Not everyone is as sanguine, however. Some experts point to the fact that among all crops, corn may be the exception, not the rule, that demonstrates how adaptation can work.

The risk is that if people overstate the benefits of adaptation, it’s sort of like, OK, the environment can change and we can figure out how to deal with it,” said David Lobell, an environmental scientist at Stanford University. “I’ve seen that happen so many times, I’m cautious when I talk to reporters about overemphasizing the ingenuity of what people can do.”

Read more: https://www.insidescience.org/news/how-us-corn-farmers-adapted-climate-change

The abstract of the study;

Peculiarly pleasant weather for US maize

Ethan E. Butler, Nathaniel D. Mueller, and Peter Huybers
PNAS November 20, 2018 115 (47) 11935-11940; published ahead of print November 5, 2018

Continuation of historical trends in crop yield are critical to meeting the demands of a growing and more affluent world population. Climate change may compromise our ability to meet these demands, but estimates vary widely, highlighting the importance of understanding historical interactions between yield and climate trends. The relationship between temperature and yield is nuanced, involving differential yield outcomes to warm (9−29°C) and hot (>29° C) temperatures and differing sensitivity across growth phases. Here, we use a crop model that resolves temperature responses according to magnitude and growth phase to show that US maize has benefited from weather shifts since 1981. Improvements are related to lengthening of the growing season and cooling of the hottest temperatures. Furthermore, current farmer cropping schedules are more beneficial in the climate of the last decade than they would have been in earlier decades, indicating statistically significant adaptation to a changing climate of 13 kg·ha−1· decade−1. All together, the better weather experienced by US maize accounts for 28% of the yield trends since 1981. Sustaining positive trends in yield depends on whether improvements in agricultural climate continue and the degree to which farmers adapt to future climates.

◇ ◇ ◇

Exercise task
From the article on US corn and climate, reproduce the text starting with "Not everyone is" and going on through "adaptation can work.".

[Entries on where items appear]
◇ ◇ ◇

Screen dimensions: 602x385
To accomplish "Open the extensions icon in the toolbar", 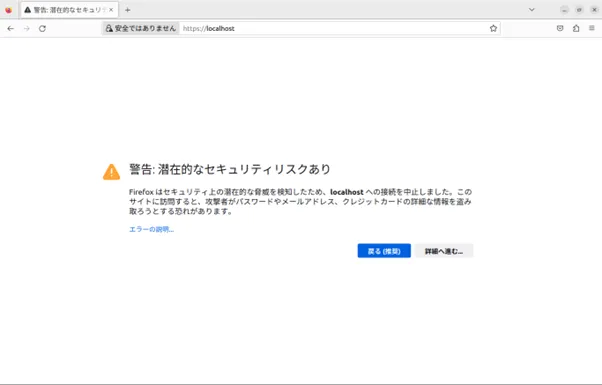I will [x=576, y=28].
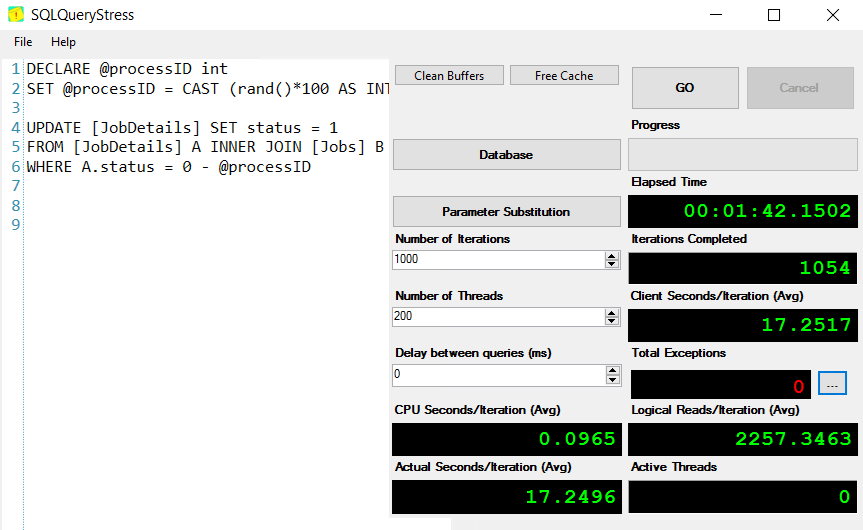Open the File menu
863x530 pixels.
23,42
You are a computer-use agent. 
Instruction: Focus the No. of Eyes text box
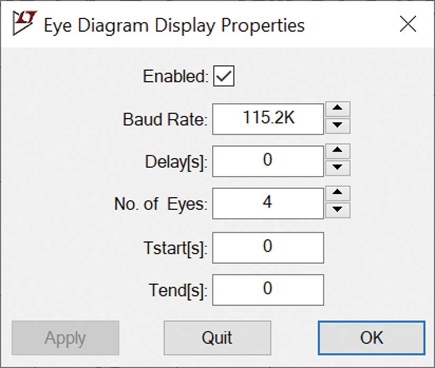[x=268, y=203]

◇ ◇ ◇

Answer to the problem
Not everyone is as sanguine, however. Some experts point to the fact that among all crops, corn may be the exception, not the rule, that demonstrates how adaptation can work.